## [Written problem 1]
Write out the rows unchanged, starting with the line that contains "This screenshot has width=339, height=280." and going on through the line that contains "pyautogui.click(x=27, y=6)".

## [Selected excerpt]
-- -- --

Convergence of an Adaptive Finite Element Method for 2D Elasticity Problems

¹Institute of Computational Mathematics, Department of Mathematical Sciences, Hunan University of Science and Engineering, Yongzhou, Hunan 425199, P.R.China;²School of Mathematical Sciences, South China Normal University, Guangzhou 510631, P.R.China;³School of Mathematics and Computational Science, Xiangtan University, Xiangtan, Hunan 411105, P.R.China;⁴College of Civil Engineering and Mechanics, Xiangtan University, Xiangtan, Hunan 411105, P.R.China

Funds: The National Natural Science Foundation of China(11201159)

摘要

摘要: 针对平面弹性问题,首先采用基于最新顶点二分法的网格加密方法,给出一种不需要标记振荡项和加密单元、不需要满足“内节点”性质的自适应有限元方法.其次,通过对各层网格上解函数和误差指示子的分析,利用相邻网格层上解函数的正交性、解函数和真解函数的能量误差的上界估计、相邻网格层上误差指示子的近似压缩性等结果,从理论上严格证明了该自适应有限元方法是收敛的.最后数值实验验证了该自适应有限元方法是收敛的和鲁棒的.

-- -- --

## [Written problem 2]
Answer these questions about the paper header on an adaptive finite element method:
(a) Which foundation funded the work?
(b) In which city is South China Normal University located?
(c) What kind of problems does the title name?

## [Source material]
-- -- --

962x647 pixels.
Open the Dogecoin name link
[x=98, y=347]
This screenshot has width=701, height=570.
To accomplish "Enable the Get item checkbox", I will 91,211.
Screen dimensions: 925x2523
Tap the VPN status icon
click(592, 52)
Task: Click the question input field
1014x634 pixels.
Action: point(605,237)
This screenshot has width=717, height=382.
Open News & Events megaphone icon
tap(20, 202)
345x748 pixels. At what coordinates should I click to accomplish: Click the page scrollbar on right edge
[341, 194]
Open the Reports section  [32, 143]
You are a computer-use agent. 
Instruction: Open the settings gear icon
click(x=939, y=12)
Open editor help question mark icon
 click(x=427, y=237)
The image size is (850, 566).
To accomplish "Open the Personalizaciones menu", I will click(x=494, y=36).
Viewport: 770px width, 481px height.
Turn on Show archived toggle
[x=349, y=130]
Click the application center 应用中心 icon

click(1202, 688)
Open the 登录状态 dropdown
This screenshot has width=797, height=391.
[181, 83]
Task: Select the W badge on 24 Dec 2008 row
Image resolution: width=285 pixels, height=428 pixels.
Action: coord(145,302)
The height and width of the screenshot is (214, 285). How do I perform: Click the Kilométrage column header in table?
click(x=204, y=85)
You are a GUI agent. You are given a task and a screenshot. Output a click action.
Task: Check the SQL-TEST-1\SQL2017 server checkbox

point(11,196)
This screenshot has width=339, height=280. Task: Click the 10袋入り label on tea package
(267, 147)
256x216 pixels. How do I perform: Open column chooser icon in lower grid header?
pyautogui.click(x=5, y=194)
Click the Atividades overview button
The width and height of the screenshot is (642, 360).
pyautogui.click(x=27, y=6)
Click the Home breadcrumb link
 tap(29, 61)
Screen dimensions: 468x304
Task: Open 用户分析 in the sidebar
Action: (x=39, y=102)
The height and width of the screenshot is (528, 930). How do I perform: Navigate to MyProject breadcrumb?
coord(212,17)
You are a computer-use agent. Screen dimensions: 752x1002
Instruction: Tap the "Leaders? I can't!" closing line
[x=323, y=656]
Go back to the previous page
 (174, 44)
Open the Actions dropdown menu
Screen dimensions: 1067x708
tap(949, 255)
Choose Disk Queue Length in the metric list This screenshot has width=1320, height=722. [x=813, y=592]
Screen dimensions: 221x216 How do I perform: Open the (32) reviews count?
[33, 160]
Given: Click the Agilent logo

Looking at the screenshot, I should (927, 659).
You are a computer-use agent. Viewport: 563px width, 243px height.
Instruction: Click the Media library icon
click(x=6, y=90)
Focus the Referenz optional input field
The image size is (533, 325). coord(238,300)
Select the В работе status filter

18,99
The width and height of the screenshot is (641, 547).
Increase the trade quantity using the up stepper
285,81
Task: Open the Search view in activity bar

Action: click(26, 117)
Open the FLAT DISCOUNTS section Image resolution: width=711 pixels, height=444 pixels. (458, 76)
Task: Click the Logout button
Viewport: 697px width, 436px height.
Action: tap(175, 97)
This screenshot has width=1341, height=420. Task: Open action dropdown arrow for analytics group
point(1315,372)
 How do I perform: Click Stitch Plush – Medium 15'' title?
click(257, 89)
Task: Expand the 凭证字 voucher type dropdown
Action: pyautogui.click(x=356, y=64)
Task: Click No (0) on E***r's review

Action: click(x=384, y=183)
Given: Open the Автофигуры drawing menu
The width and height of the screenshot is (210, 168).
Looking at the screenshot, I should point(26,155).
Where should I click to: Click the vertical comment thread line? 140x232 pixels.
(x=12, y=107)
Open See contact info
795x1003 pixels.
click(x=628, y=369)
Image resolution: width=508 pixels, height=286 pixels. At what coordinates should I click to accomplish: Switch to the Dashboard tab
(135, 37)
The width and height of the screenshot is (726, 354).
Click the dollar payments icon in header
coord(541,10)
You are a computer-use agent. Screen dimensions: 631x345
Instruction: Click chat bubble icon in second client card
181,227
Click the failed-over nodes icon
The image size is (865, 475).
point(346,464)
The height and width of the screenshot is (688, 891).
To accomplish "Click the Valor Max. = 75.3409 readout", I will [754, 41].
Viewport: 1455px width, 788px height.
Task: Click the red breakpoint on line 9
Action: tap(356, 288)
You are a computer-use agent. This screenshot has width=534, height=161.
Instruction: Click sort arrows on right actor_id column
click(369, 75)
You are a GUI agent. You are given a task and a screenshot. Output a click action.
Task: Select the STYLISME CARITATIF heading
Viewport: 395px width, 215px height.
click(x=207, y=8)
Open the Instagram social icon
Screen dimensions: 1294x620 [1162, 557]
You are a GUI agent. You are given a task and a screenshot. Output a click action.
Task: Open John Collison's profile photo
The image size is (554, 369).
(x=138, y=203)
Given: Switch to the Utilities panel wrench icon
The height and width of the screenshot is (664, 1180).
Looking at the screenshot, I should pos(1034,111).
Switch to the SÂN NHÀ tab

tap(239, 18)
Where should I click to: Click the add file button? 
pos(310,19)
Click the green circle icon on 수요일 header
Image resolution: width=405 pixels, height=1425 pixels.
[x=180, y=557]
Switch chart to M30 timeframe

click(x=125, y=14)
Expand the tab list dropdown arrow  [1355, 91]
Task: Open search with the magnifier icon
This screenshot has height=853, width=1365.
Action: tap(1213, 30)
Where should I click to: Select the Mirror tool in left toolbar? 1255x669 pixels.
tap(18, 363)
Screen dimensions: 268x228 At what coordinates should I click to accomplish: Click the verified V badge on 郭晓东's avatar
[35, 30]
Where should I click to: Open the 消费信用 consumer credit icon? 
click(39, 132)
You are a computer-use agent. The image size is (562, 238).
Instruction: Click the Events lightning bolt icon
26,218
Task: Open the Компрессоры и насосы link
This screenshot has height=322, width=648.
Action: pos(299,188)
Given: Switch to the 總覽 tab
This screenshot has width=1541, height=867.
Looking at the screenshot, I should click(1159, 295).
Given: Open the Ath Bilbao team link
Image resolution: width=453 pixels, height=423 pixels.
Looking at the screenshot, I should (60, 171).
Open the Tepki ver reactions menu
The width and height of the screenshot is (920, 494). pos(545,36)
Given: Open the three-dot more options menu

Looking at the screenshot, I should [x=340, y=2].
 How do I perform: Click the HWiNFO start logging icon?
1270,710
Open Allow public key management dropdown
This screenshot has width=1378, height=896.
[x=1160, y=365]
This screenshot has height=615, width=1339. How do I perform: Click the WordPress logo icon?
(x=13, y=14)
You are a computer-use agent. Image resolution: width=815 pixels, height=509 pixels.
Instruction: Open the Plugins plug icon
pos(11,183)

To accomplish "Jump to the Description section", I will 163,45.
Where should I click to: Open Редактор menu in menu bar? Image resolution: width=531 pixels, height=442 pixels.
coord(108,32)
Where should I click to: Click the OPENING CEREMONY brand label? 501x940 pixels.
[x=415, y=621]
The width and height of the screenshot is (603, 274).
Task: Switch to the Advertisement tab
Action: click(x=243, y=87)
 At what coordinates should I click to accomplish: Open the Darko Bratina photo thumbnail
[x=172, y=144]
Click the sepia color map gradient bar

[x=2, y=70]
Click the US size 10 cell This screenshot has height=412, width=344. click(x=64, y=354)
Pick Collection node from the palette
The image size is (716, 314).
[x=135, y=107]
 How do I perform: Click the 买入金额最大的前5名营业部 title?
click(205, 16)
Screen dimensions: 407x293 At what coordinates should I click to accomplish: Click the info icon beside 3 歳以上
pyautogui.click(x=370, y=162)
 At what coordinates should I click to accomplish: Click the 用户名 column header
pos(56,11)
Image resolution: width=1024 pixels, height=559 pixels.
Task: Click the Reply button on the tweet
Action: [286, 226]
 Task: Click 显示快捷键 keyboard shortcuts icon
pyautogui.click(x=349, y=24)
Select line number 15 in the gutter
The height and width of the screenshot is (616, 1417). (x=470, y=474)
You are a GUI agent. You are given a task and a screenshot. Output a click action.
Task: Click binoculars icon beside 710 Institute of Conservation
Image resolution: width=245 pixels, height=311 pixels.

-- -- --

## [Response 1]
This screenshot has width=339, height=280. Task: Click the 10袋入り label on tea package
(267, 147)
256x216 pixels. How do I perform: Open column chooser icon in lower grid header?
pyautogui.click(x=5, y=194)
Click the Atividades overview button
The width and height of the screenshot is (642, 360).
pyautogui.click(x=27, y=6)

## [Response 2]
(a) The National Natural Science Foundation of China (11201159)
(b) Guangzhou
(c) 2D elasticity problems